In February 1891, James Bartley said he was eaten by a whale, and lived in its stomach for 36 hours.
Bartley was a sailor on board a ship called Star of the East. He recalled the whaling ship was nearing the Falkland Islands when a whale was spotted.
Longboats were dropped into the ocean, and harpoons were fired. The wounded whale tossed and turned. It struck the longboat containing Bartley with its tail. The boat tipped over, and Bartley and another man disappeared into the water. They were presumed drowned.
A couple of hours later, the whale gave up the fight. The crew brought its dead body aboard and started cutting it up. During the second day, the crew cut open the stomach. Inside they found the body of James Bartley.
To their shock, the missing sailor was still alive.
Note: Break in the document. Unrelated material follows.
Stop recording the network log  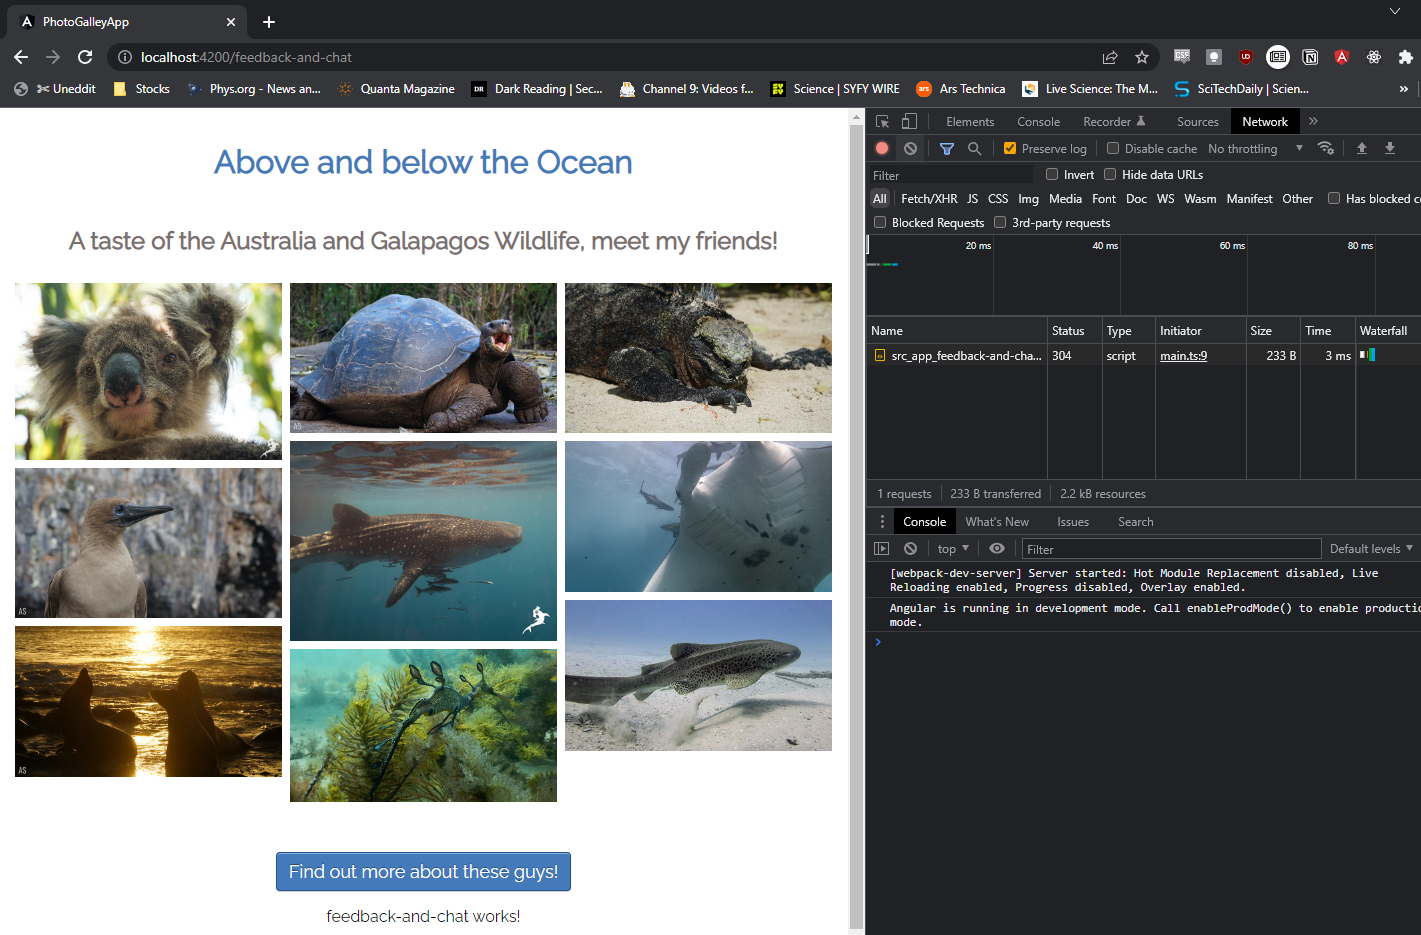pos(882,148)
He had lived for 36 hours in the whale’s stomach.
The crew carried Bartley to the captain’s cabin. In three weeks he was as fit as a fiddle. He recalled how he had fallen from the boat into pitch darkness. He described slipping down a smooth slope into a large area with slimy walls. Realizing he was in the whale’s stomach, he passed out in shock. He recalled waking in the captain’s cabin but little else.
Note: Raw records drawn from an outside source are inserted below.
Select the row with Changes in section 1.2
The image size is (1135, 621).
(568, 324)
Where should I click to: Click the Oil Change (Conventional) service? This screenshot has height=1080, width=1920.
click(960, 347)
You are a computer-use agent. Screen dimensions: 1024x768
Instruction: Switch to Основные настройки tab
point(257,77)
Newspapers called Bartley a modern-day Jonah. Religious groups said Bartley’s story was proof of the biblical tale. Even marine scientists threw their weight behind Bartley’s fanciful story.
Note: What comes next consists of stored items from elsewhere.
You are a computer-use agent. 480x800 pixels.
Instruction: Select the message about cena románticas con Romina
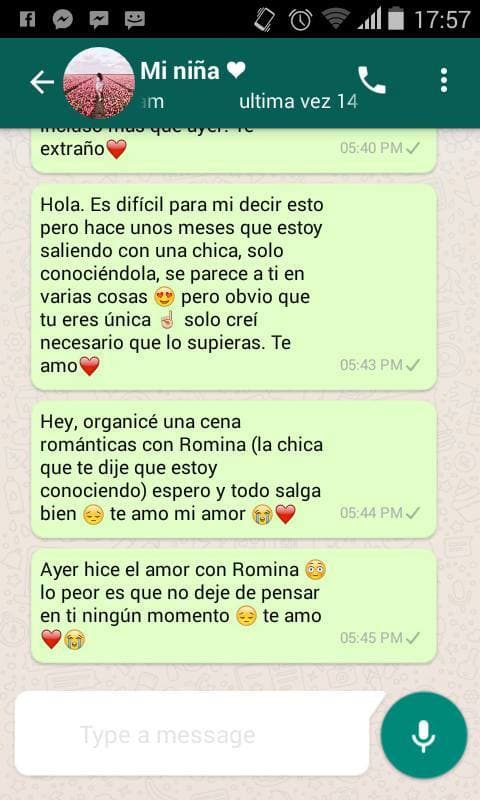234,469
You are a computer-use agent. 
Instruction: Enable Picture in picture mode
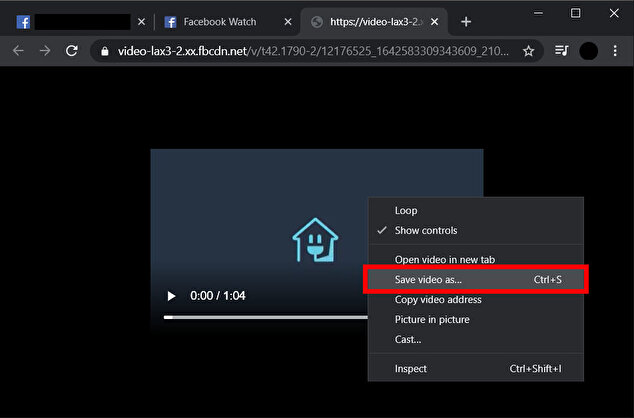(432, 320)
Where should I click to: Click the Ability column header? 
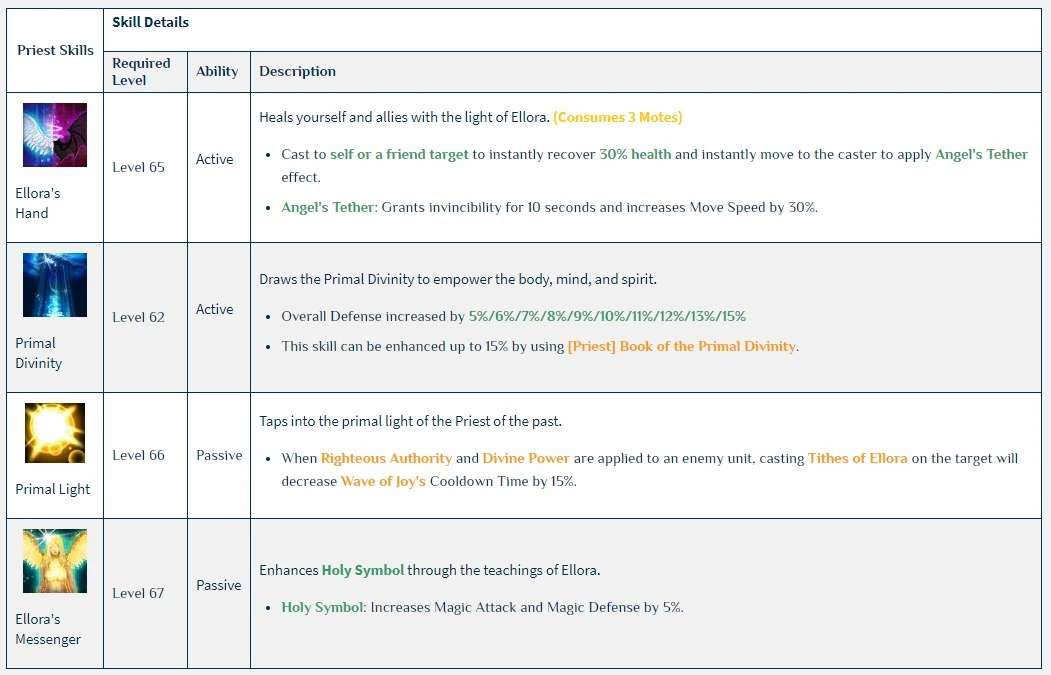tap(217, 71)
For 16 years, Bartley’s tale remained unquestioned. And then in 1907, something began to smell a bit fishy. The Star of the East’s captain called the story a tall tale. He said he had never lost a man overboard and accused Bartley of lying.
Whaling experts would later discredit Bartley’s claims. They said it was impossible for a person swallowed by a whale to survive.
Rainer Schimpf would beg to differ. In March of 2019, the 51-year-old was diving off the coast of South Africa. He was photographing fish when the lights suddenly went out. Complete darkness consumed him. Schimpf realized a 15-ton whale had swallowed him. From his head to his hips, he found himself inside the whale’s mouth. Unlike Bartley’s story, this was no tall tale. There is photographic evidence of Schimpf’s legs dangling from the whale’s mouth.
Schimpf recalls holding his breath as he waited for the whale to pull him under. Fortunately for Schimpf, the whale spat him back out in the blink of an eye. On this occasion, human was not on the menu.